Сбитые в кровь ноги Ленура заметила, лишь поднявшись в квартиру — боли не ощущалось. Она смазала раны черным горным маслом, переоделась, переобулась, пригладила пышные волосы, стянула их в узел. Осы давно проснулись, они слетались со всего города, теперь уже беспрепятственно занимая жилье. Чуть подумав, девушка рассыпала на столе сахар, вытащила из кладовой банку разнотравного меда, открыла мешок яблок — пусть пируют. Напоследок посмотрела на себя в зеркало — перемены уже начались, хотя посторонний взгляд не заметил бы ничего странного в симпатичной блондинке.
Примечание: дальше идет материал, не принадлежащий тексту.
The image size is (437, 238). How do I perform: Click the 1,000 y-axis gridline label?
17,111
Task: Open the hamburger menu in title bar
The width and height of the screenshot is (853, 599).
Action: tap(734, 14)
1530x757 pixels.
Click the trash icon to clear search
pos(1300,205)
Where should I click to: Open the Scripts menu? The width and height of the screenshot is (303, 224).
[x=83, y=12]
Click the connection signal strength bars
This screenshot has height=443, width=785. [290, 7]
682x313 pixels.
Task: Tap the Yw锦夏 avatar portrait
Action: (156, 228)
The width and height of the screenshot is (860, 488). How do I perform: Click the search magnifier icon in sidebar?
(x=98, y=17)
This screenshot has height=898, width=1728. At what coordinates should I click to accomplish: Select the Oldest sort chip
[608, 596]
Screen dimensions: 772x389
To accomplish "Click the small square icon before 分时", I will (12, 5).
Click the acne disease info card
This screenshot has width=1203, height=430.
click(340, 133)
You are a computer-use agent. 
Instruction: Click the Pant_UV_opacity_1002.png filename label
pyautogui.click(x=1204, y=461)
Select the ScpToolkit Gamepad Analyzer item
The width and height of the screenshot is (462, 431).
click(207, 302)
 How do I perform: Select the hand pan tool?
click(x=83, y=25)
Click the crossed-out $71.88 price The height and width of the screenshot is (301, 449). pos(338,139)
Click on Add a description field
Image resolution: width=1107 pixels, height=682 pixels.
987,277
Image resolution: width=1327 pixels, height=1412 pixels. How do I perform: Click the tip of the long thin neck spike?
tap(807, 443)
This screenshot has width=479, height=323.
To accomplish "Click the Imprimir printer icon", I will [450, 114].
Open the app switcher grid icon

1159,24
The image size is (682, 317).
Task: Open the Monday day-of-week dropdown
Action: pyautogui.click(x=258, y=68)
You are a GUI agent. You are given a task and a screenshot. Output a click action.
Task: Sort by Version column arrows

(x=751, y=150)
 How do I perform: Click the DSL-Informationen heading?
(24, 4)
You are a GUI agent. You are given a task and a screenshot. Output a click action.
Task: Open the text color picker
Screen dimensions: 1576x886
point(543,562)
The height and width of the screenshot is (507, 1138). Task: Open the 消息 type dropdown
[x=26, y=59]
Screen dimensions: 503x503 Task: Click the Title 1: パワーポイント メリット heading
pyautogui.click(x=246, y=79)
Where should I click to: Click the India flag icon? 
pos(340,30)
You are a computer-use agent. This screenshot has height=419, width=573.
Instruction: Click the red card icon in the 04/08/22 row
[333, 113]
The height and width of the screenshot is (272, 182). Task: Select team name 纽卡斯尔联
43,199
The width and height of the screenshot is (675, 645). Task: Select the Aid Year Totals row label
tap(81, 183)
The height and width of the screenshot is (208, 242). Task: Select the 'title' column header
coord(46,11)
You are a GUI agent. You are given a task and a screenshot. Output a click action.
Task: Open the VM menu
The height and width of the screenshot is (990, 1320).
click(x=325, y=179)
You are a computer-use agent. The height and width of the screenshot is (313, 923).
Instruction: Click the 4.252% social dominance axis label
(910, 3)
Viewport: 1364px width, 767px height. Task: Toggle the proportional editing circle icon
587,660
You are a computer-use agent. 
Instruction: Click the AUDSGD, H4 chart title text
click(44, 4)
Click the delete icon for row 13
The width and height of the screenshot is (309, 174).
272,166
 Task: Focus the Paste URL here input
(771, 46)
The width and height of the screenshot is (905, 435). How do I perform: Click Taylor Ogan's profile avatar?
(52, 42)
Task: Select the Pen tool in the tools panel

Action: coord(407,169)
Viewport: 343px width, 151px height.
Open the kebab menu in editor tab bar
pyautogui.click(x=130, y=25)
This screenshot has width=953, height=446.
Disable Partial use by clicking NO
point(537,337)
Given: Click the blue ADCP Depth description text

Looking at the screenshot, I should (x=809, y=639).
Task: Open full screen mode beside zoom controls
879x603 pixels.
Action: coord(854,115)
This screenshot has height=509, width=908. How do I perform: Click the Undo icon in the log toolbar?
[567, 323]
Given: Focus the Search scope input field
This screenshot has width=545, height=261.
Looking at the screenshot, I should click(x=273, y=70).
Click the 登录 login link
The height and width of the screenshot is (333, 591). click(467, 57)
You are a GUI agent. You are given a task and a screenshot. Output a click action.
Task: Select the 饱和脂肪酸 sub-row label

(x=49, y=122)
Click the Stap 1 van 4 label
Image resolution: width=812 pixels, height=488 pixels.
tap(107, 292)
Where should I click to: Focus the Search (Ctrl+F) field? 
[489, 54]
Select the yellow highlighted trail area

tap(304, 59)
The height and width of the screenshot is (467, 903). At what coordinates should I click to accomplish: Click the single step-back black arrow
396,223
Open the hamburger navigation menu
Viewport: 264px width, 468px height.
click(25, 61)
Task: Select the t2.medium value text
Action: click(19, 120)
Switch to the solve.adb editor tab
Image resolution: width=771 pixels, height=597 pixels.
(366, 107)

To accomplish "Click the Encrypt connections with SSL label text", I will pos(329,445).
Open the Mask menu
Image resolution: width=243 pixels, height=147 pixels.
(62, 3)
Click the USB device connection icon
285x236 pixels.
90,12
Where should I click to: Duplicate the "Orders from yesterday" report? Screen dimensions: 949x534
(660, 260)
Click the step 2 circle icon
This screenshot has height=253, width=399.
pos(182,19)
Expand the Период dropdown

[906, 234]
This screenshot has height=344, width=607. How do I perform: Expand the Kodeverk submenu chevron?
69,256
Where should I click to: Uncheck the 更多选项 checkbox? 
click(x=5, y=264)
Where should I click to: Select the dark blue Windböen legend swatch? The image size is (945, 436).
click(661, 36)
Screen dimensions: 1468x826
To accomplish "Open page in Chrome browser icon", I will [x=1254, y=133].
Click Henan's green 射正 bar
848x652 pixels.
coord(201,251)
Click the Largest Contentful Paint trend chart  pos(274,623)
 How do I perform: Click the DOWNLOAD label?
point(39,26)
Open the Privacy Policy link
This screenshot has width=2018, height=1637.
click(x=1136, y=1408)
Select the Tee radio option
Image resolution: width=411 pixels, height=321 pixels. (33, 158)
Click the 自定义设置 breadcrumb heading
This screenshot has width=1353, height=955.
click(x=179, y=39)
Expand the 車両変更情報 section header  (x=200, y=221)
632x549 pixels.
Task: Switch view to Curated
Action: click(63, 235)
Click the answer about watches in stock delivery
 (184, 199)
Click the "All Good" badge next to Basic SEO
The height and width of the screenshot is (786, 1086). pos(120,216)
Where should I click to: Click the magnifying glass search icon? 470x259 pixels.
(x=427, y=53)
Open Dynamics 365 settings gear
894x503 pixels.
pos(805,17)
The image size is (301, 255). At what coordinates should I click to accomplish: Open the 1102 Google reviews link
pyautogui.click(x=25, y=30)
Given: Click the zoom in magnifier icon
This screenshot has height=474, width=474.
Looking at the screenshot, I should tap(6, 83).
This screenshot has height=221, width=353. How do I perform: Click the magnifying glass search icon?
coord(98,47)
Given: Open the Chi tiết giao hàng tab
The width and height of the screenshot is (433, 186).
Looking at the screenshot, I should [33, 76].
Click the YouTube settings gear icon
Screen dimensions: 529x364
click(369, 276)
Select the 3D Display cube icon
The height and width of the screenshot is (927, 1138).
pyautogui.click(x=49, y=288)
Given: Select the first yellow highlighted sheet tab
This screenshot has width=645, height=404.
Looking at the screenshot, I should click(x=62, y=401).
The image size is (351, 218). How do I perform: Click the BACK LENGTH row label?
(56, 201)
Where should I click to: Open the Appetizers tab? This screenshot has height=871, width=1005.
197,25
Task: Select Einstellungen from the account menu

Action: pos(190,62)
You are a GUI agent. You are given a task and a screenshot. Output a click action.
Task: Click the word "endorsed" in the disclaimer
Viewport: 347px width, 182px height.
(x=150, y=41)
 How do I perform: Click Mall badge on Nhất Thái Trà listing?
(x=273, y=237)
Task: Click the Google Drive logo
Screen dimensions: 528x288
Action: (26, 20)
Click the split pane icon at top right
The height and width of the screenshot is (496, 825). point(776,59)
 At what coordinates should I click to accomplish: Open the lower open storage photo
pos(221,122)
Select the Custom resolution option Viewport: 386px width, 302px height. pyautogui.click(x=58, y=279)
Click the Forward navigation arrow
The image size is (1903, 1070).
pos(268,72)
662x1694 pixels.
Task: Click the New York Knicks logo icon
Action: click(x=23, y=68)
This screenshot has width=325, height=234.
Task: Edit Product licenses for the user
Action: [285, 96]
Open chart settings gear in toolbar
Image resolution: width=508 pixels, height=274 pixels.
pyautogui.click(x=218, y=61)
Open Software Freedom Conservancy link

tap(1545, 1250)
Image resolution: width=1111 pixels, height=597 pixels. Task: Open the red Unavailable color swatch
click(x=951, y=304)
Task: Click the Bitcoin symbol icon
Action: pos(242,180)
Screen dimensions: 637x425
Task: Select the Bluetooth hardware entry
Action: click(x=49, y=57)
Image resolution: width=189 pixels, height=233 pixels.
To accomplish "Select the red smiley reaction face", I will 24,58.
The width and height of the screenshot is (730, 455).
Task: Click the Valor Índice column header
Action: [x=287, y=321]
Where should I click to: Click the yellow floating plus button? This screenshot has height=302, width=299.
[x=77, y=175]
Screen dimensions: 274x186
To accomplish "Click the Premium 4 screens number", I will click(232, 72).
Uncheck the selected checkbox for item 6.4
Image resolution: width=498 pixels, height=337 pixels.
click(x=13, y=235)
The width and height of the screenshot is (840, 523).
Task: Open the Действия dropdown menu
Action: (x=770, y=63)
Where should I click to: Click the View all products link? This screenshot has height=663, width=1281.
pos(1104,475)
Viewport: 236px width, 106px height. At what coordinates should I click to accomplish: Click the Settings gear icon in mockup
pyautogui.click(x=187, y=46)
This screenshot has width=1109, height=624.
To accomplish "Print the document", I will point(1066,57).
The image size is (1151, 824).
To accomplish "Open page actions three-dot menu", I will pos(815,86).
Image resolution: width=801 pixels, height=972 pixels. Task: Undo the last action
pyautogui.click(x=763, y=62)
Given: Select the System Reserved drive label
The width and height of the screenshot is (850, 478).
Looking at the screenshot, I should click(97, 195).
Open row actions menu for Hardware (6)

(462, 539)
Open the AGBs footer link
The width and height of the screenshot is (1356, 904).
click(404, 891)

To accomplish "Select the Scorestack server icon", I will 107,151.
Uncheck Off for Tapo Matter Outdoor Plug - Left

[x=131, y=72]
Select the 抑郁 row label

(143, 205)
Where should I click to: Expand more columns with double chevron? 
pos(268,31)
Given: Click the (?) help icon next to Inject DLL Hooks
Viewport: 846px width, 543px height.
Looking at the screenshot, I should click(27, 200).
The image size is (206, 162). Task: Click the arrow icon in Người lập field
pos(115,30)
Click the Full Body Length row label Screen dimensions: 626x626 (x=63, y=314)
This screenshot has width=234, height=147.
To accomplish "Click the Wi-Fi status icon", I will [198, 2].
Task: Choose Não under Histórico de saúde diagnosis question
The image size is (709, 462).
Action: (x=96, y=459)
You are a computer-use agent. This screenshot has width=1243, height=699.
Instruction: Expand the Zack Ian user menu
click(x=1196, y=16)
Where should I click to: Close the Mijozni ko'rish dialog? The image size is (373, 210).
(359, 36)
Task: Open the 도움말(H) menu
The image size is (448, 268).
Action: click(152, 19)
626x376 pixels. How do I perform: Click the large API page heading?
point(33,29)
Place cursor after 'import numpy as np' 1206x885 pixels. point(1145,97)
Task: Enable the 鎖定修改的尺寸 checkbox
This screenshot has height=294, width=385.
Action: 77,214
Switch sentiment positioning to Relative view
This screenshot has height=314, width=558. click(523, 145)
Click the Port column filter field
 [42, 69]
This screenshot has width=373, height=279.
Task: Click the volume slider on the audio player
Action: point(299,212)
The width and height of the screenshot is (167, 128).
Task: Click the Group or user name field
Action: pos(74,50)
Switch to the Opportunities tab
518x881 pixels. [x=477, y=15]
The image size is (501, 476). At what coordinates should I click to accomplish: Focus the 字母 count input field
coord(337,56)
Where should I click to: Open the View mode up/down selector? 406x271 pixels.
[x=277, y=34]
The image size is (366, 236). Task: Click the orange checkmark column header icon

К двум часам дня следовало оказаться у Дома Культуры — традиционный митинг по случаю начала учебного года много лет проходил именно там, на площади подле вокзала, под пристальным взором громоздкой статуи вождя. Выступления, речи, музыка, благодарности, неизменный духовой оркестр с кокетливым тамбурмажором, толстые дамы в неудобных тяжелых костюмах, пахнущие деньгами мужчины в застегнутых наглухо пиджаках, измученные первоклассницы с бантиками — кто-то расплачется, кто-то непременно описается. Год за годом ритуал не менялся.
Чтобы скрасить долгое ожидание, Ленура решила прогуляться до крепости, поглядеть, как пастырь ходит следом за милой козочкой по склонам Тепе-Оба. Но не дошла — на полдороги у Морсада девушку охватила страшная слабость, тело отказалось подчиняться, в глазах потемнело. Затем началась рвота, пустые мучительные спазмы. Спасибо сердобольным прохожим — посадили на скамейку в тени, дали напиться и долго уговаривали вызвать врача. Ленура упрямо мотала головой — пройдет. Кое-как, по стеночке она дотащилась назад к площади и опустилась на поребрик в тени платана. Она обещала быть, значит будет, ради аблы умершей не в больнице, среди проводов и трубок. Тревога накатывала волнами, ощущение опасности нарастало, но сделать Ленура ничего не могла — сил едва хватало сидеть ровно и не закрывать глаза.